* [EXERCISE DIRECTIONS]: Pick out each line of the records that includes the string "showing", and copy it.

[Records contained in a dataset]
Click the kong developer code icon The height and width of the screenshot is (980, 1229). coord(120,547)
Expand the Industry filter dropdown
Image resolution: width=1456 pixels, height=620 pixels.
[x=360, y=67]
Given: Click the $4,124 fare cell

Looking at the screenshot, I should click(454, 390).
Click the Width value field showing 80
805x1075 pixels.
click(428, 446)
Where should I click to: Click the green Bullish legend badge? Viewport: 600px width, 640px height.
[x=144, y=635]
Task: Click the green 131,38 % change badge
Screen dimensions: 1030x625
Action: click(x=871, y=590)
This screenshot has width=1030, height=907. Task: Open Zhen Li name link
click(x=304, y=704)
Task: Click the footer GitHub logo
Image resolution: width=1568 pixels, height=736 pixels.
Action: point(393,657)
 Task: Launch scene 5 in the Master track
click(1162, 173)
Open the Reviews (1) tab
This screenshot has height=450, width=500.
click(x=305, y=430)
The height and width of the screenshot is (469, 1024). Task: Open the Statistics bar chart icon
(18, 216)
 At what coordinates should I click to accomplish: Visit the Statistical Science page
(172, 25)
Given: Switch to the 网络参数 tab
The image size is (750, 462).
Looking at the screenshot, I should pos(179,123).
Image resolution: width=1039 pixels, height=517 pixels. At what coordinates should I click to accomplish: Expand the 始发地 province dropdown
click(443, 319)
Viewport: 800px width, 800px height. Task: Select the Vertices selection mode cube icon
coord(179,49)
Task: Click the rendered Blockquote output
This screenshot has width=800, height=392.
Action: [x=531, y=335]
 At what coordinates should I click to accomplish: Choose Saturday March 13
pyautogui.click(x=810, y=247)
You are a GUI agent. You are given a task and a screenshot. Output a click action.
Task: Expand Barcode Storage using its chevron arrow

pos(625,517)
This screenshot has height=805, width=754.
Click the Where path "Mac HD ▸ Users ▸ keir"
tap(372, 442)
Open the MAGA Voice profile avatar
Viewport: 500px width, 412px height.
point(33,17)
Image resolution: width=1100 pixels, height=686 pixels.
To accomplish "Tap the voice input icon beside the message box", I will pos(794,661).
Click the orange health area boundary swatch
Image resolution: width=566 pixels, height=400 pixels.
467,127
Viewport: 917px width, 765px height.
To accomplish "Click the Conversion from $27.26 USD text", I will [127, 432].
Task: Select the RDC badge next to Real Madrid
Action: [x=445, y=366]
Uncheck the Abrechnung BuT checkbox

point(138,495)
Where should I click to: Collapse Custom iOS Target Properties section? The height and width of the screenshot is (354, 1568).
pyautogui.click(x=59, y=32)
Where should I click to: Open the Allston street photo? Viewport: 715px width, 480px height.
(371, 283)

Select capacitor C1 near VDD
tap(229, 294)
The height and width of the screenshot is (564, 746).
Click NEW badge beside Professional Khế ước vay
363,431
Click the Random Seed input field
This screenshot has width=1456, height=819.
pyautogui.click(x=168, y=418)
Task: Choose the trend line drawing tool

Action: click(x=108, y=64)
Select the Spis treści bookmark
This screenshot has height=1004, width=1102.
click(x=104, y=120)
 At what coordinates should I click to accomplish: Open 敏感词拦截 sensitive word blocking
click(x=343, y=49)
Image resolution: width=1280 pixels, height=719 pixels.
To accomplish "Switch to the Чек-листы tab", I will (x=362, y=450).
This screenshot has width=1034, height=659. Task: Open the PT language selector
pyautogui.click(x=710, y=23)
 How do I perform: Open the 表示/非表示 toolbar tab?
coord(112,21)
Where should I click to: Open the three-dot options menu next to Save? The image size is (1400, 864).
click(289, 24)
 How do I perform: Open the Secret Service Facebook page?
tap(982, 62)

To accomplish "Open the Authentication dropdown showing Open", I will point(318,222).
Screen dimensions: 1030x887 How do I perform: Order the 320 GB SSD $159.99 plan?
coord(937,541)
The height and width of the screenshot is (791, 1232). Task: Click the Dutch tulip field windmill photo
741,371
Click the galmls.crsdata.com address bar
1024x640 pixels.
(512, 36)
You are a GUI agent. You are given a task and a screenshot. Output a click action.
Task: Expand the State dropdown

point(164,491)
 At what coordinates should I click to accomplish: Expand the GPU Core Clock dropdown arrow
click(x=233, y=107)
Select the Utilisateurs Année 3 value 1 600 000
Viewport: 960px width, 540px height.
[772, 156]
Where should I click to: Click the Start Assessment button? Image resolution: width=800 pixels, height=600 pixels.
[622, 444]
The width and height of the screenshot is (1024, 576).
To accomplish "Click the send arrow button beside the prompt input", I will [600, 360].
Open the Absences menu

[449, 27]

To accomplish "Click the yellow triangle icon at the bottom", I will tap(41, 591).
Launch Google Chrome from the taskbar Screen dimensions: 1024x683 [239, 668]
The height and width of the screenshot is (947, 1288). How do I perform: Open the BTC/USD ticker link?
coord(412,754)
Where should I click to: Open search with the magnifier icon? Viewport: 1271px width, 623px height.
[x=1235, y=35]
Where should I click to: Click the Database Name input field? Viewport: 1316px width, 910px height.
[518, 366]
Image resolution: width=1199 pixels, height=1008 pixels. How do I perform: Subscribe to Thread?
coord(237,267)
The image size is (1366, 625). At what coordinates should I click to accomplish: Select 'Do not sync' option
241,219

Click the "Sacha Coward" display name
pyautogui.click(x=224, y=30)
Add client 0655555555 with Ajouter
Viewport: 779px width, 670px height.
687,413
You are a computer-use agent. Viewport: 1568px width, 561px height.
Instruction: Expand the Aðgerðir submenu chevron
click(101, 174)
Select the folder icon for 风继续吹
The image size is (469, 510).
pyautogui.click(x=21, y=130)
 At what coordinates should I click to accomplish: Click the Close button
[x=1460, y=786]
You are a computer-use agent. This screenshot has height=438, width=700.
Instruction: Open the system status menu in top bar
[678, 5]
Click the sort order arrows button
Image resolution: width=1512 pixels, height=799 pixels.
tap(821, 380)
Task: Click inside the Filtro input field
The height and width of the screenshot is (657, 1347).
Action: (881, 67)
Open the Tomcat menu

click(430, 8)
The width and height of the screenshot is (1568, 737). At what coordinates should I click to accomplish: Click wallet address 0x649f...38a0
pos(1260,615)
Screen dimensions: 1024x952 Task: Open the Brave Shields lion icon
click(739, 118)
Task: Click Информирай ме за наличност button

* [EXERCISE RESULT]:
Click the Width value field showing 80
To accomplish "Open the Authentication dropdown showing Open", I will point(318,222).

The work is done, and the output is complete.